David Hines (hradzka) wrote,
David Hines

And in the "scary" department: a new Mexican Revolution?

Remember the Onion's coverage of Bush-Gore 2000? It ran for ages, stuff about how Bush's troops had seized large portions of the country's interior while Gore's troops continued to maintain control of the coastlines, and Nader ran around shooting at everybody, while Clinton declared himself president for life.

Well, it looks like it could be about to happen, for real, in Mexico.

Andres Manuel Lopez Obrador, convinced he won't be awarded the presidency, has vowed to create a parallel leftist government and is urging Mexicans not to recognize the apparent victory of the ruling party's Felipe Calderon.

... Some predict his parallel initiative — which Lopez Obrador's supporters call the "legitimate government" — could turn those protest camps into the core of a violent revolt, especially if the government tries to shut it down.

There are two reactions here: a) No shit, Sherlock and b) "Some predict?" Boy, I love it when reporters stick their opinions into stories and duck the responsibility by attributing their thoughts to a nebulous "some." Either attribute the sources, call it yourself, or don't say it at all, pal.

Such violence broke out in the southern city of Oaxaca after Gov. Ulises Ruiz sent police to evict striking teachers. Outraged citizens' groups joined the protests, setting fire to buildings and public buses, seizing radio and TV stations and forcing the closure of businesses in a city known throughout the world as a quaint tourist destination.

Did you hear anything about this story? *I* didn't hear anything about this story. Didn't hear about Lopez Obrador's parallel government until a couple days ago, and that's bad enough, but you think the American press might pay a little more attention to RIOTS and POSSIBLE REVOLUTION in OUR IMMEDIATE NEIGHBOR TO THE SOUTH.

"Everything we do, from property taxes to permits to natural resources, will go through the 'legitimate government,'" said Severina Martinez, a school teacher from Oaxaca camped out in a tent in Mexico City's main Zocalo plaza. "We won't have anything to do with the official government."

This isn't as logistically impossible as it sounds. Lopez Obrador is the mayor of Mexico City. It's his power base. He doesn't have to set up his own new bureaucracy overnight to handle taxes, issue permits, and grant mining rights. He just has to co-opt Mexico City's bureaucracy for his own, and use it as the source of his national government. Which, tell me if this sounds silly, would seem to basically amount to Mexico City seceding from the union.

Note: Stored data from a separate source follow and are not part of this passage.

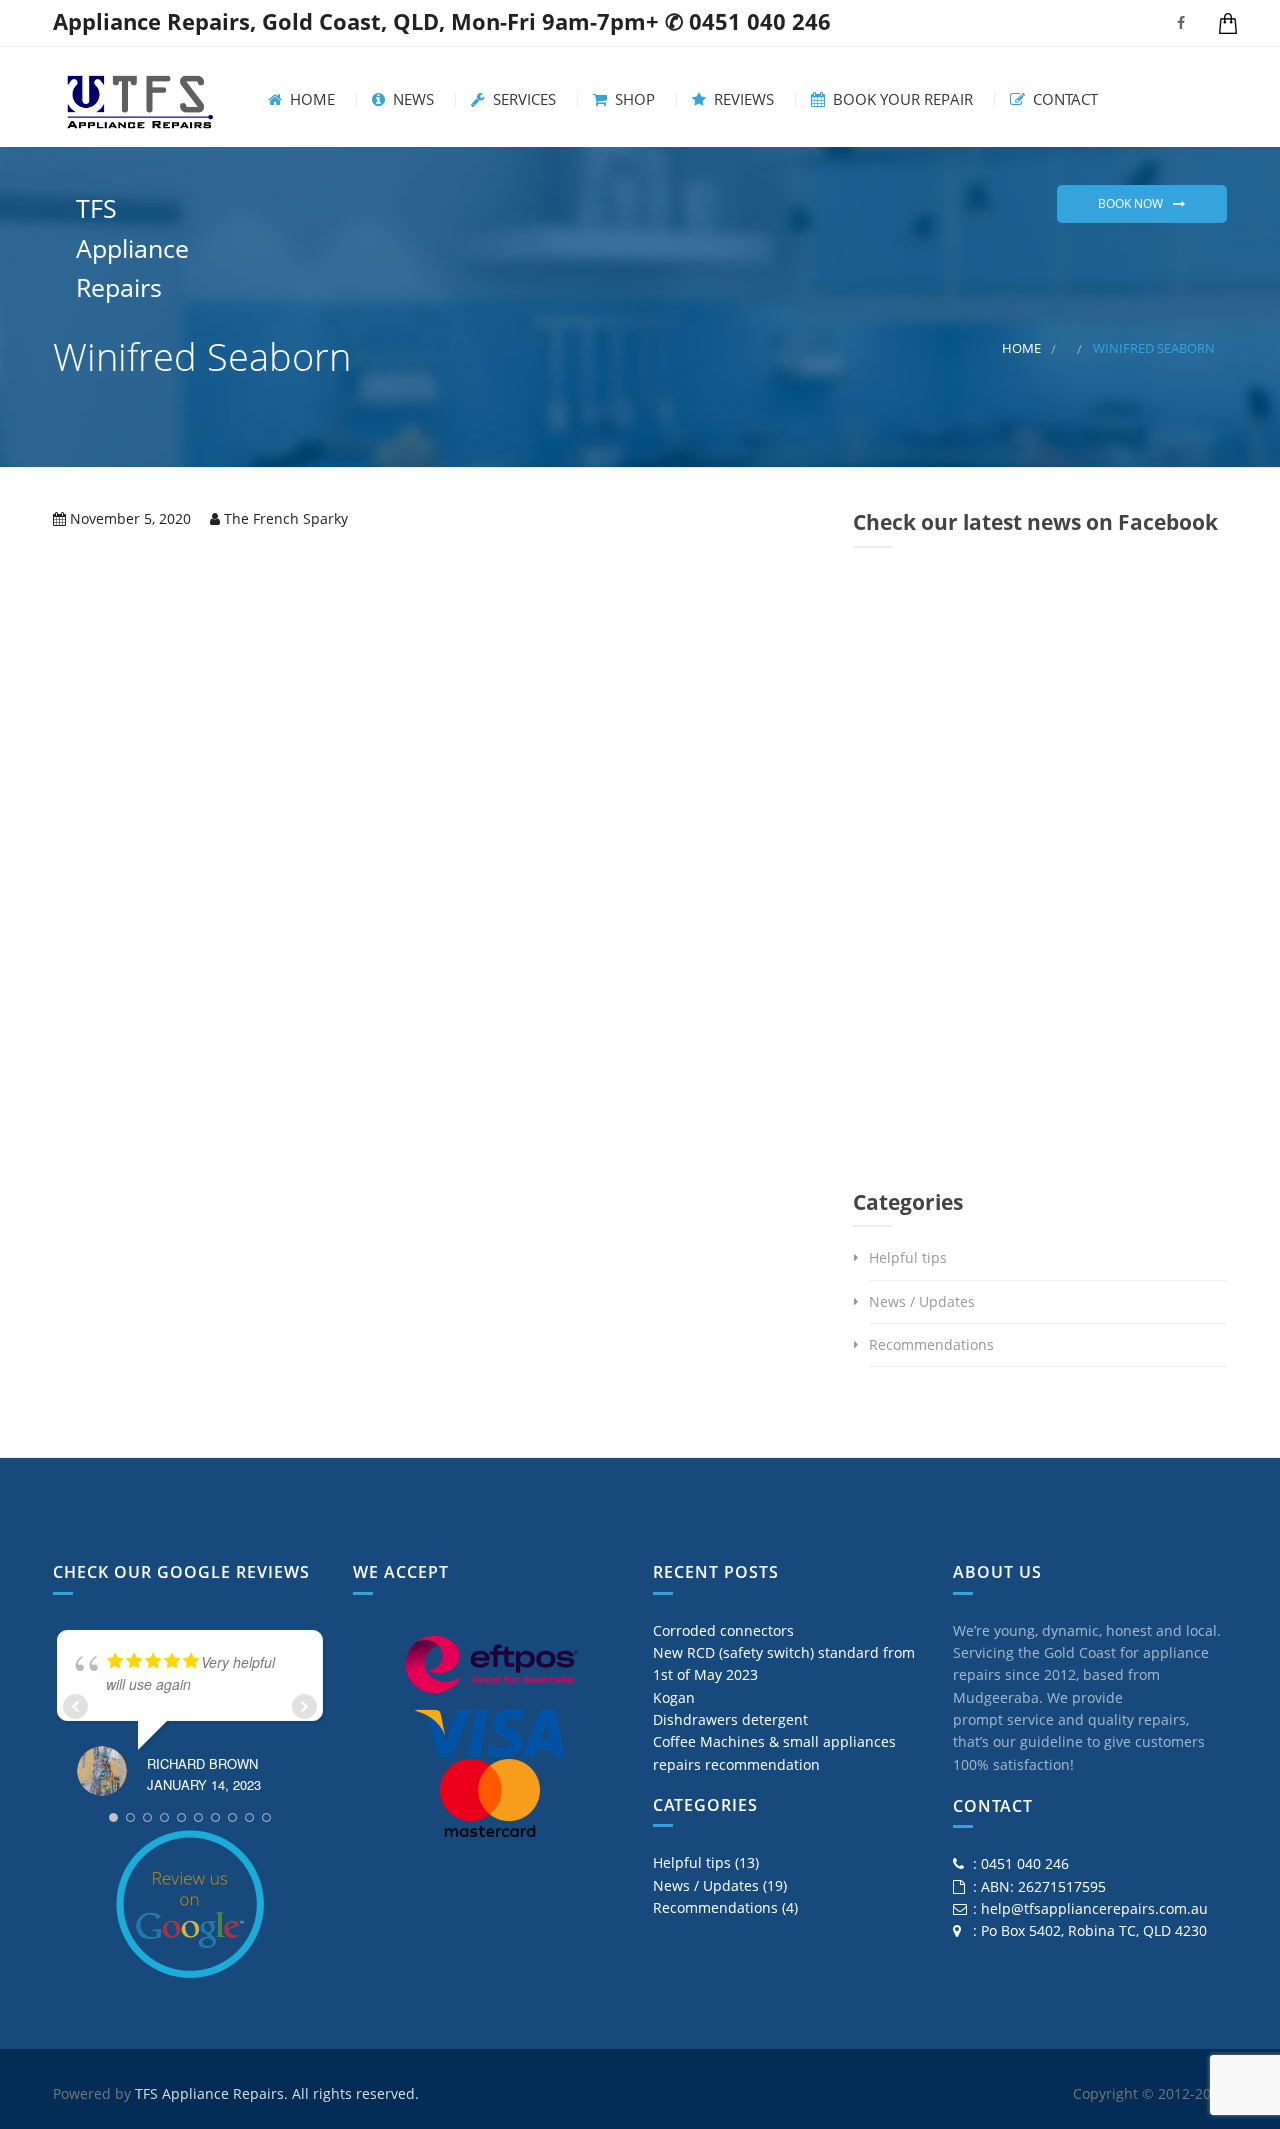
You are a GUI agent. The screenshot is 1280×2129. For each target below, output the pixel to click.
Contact (1063, 99)
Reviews (742, 99)
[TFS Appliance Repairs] (140, 97)
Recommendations (931, 1344)
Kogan (674, 1697)
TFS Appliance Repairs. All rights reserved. (277, 2093)
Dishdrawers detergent (730, 1719)
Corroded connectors (723, 1630)
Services (522, 99)
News (411, 99)
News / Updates (922, 1301)
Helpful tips (908, 1257)
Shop (633, 99)
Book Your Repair (901, 99)
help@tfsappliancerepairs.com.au (1094, 1908)
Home (310, 99)
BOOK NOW (1130, 203)
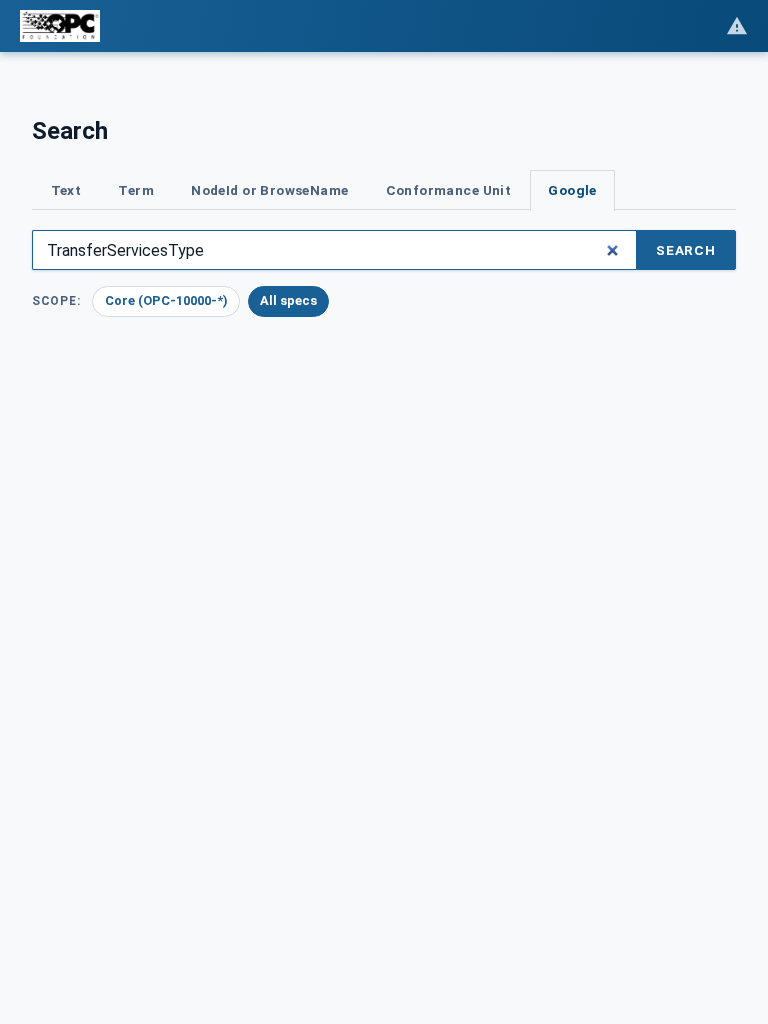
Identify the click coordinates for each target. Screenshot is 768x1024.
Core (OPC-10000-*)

Some supporters took out a newspaper ad Tuesday, calling on Lopez Obrador to set up his own treasury department and said all Mexicans "should channel federal revenues to the new treasury department."

"Some supporters." Riiiiiiiiight. Sure. Supporters.

Scariest bit from the article:

People close to Lopez Obrador say he is assuming the role of his hero, 18th century President Benito Juarez, who led a roving, "unofficial" presidency from 1863 to 1867 during the French invasion, before driving out the invaders and executing the French-installed Emperor Maximilian.

"Juarez ran the government from a carriage and restored the republic," said Rosario Ibarra, a human rights activist who frequently shares the stage with Lopez Obrador at his rallies. "We just hope there won't be any need to shoot anyone."


That's not the sort of thing that human rights activists usually say, is it? Call me crazy, but Ibarra's casual "We just hope there won't be any need to shoot anyone," sounds uncomfortably like "Boyohboyohboy, I just can't WAIT till the shooting starts!" Mexico has some pretty draconian gun laws, which severely limit the right of citizens to possess arms, but I don't think people go speculating about having to shoot people unless they're confident that they'll actually, you know, have guns. Ibarra's saying that Lopez Obrador's side is prepared; the comment is not an earnest hope. It's a threat. And the newspaper ad urging for the parallel government to collect taxes, thus draining revenue from the Mexican government, is no less of one.

The Mexican government is ignoring the protests, for now, but time's running short. If Lopez Obrador sets up an alternative government, that's a direct challenge to governmental authority. The Mexican police have opened fire on demonstrators before, and fairly recently at that. They're willing to shed blood, too.

Our press isn't paying the attention to this that they should. The United States shares one hell of a porous border with a country that could very well be heading into a civil war.

And if you think we've got a lot of Mexicans coming across the border *now...*

UPDATE: Lopez Obrador announces his intention to write a new Mexican constitution. He's planning on officially declaring his parallel government in Mexico City's central plaza on September 16. That's Mexico's Independence Day. It just so happens that the Mexican army has an annual parade on that day, and the route goes right through Lopez Obrador's camp in the central plaza. I see two possibilities: 1) Lopez Obrador is going to try to sway the army, or a subsection of it, to back him. 2) He's going to force a confrontation, and the shooting will officially start.

Mexico's a neat place, and I hear their Independence Day celebrations are pretty fun. If you were thinking of going this year, though, I'd suggest sitting this one out. Unless you're interested in seeing history first-hand, and you're invisible or bullet-proof.